Хочу забыть – и не могу.
Хочу забыться – и не в силах.
От глаз твоих везде бегу.
Бегу и жду их взглядов милых.
Мы переглянулись и сказали, что стихотворение действительно очень похоже по качеству на пушкинское, но точно не его. Плюхнув очередные очищенные картошки в кастрюлю с водой, мы, в подтверждение наших слов, дружно подняли большие пальцы правых рук, так как стихотворение было наше.
– Неужели понравилось? Вот удивительно-то! – просиял Сеня и тут же широко зевнул. – Что-то мне спать в последнее время всё время хочется. Пойду-ка прилягу. «А я лягу-приля-гу!..». Да бросьте вы эту гнилую картошку! Дежурные дочистят. Она нам только завтра к ужину понадобится. Вы бы, деды, лучше в соседний лагерь наведались, раз старческой бессонницей страдаете. Там такие поварихи – закачаешься! Взбитые сливки с клубничкой! Предыдущие кореша очень даже довольны были. К вашим годам – самая ягода!
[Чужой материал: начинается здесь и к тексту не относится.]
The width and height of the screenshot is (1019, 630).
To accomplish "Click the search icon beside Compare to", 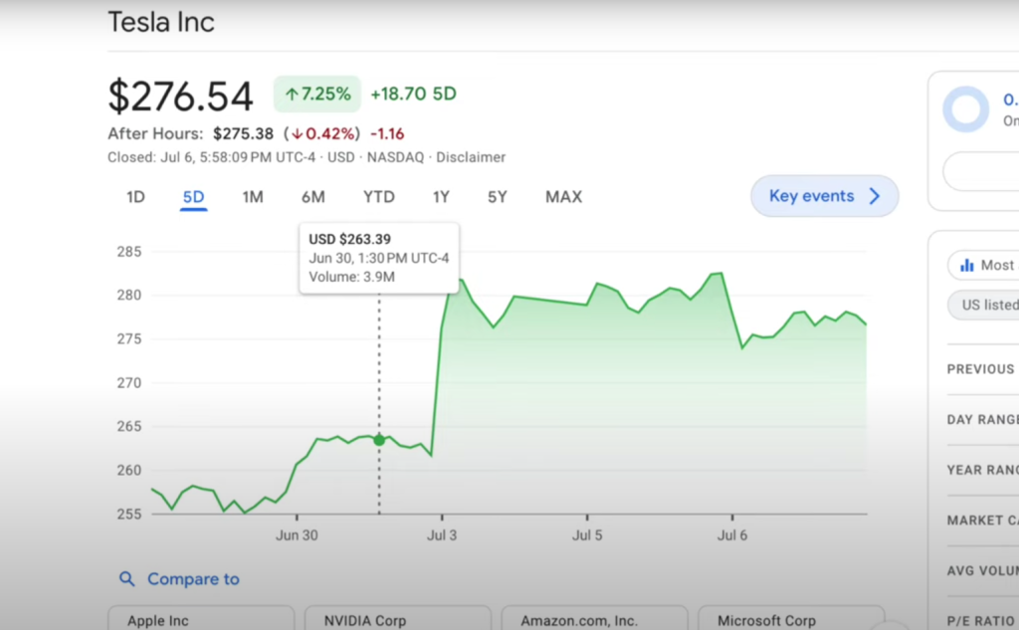I will [126, 578].
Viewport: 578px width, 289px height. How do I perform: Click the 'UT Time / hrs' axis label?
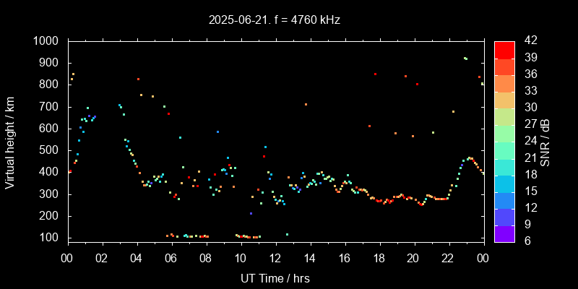(275, 277)
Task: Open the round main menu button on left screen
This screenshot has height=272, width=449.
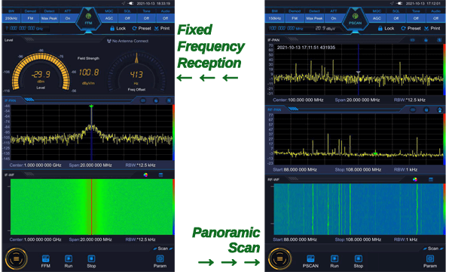Action: pyautogui.click(x=17, y=259)
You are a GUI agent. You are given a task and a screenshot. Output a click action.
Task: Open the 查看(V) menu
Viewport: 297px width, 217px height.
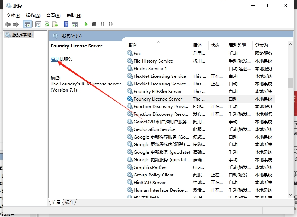pos(53,15)
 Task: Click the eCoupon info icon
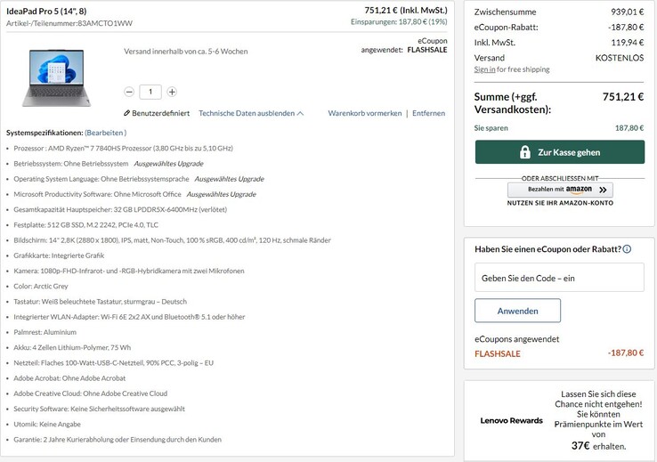(x=627, y=249)
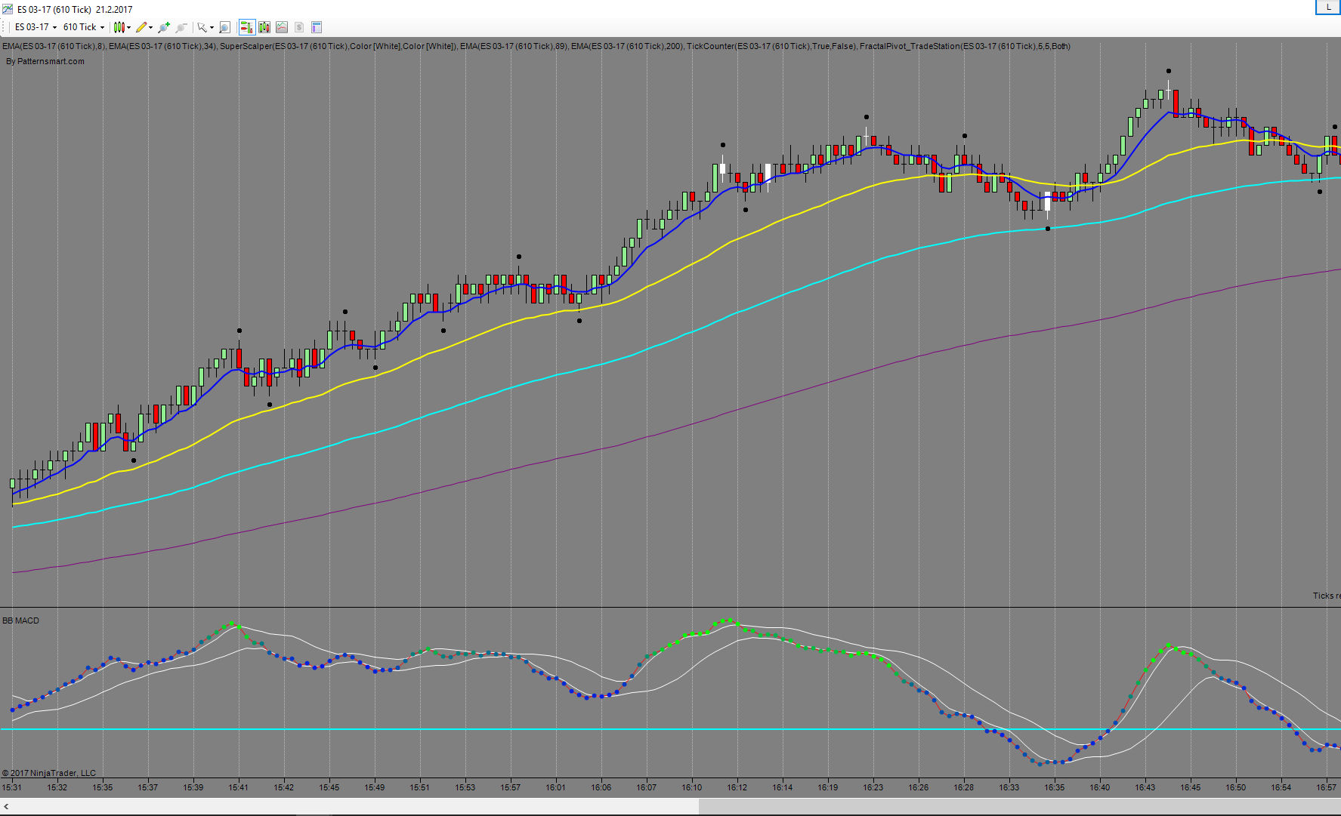
Task: Select the pencil drawing tools icon
Action: pos(141,27)
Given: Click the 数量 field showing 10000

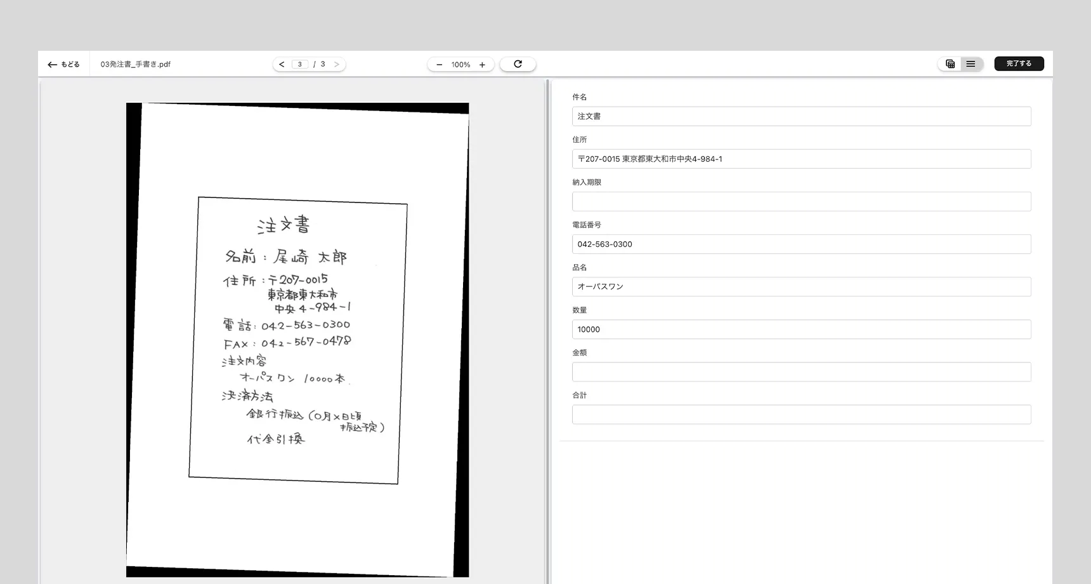Looking at the screenshot, I should point(801,329).
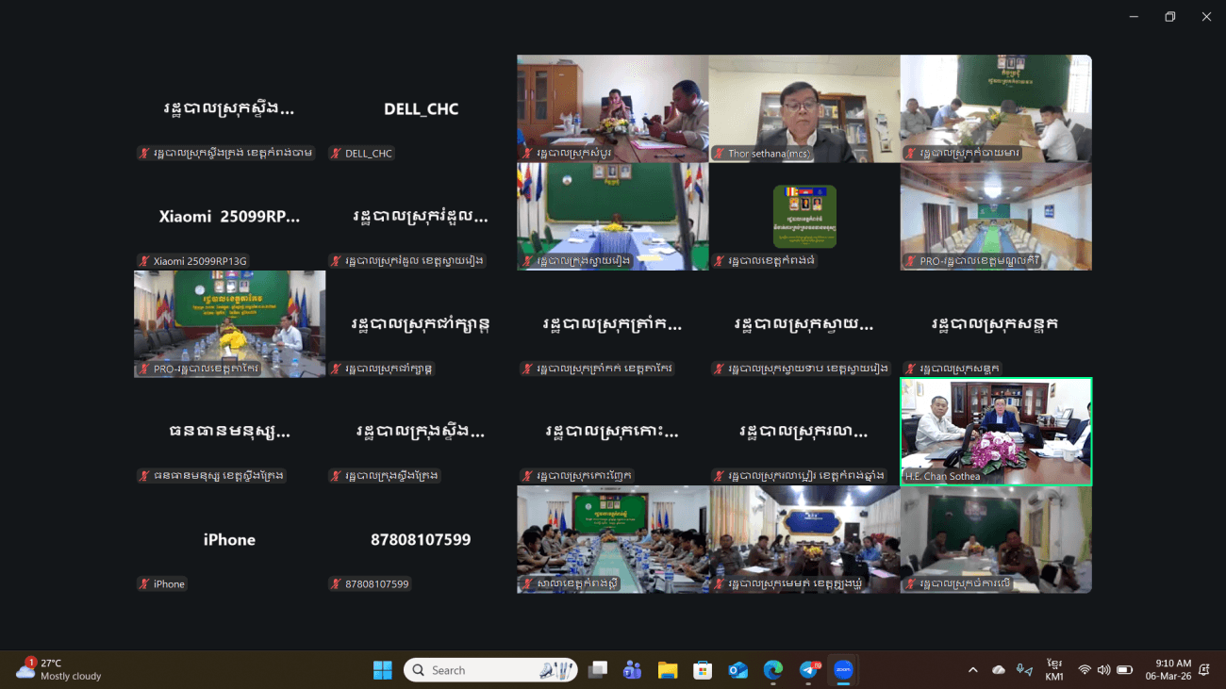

Сеня заглянул в кастрюли, помешал в одной из них поварёшкой и ушёл, напевая: «Любовь – не картошка. Не бросишь в окошко! Она нас собою манит. Сначала волненье, потом наслажденье, потом поясница болит…»
– Гуманитареет прямо на глазах, сопляк! – выругался уязвлённый двойник. – Он бы нам ещё бабушек предложил. Видел я этих поварих. У них климакс лет четырнадцать назад как скончался в страшных судорогах. Разбередил, гадёныш… Ты как хочешь, а я пойду к медсестре наведаюсь. Двадцать два года – самый бальзам!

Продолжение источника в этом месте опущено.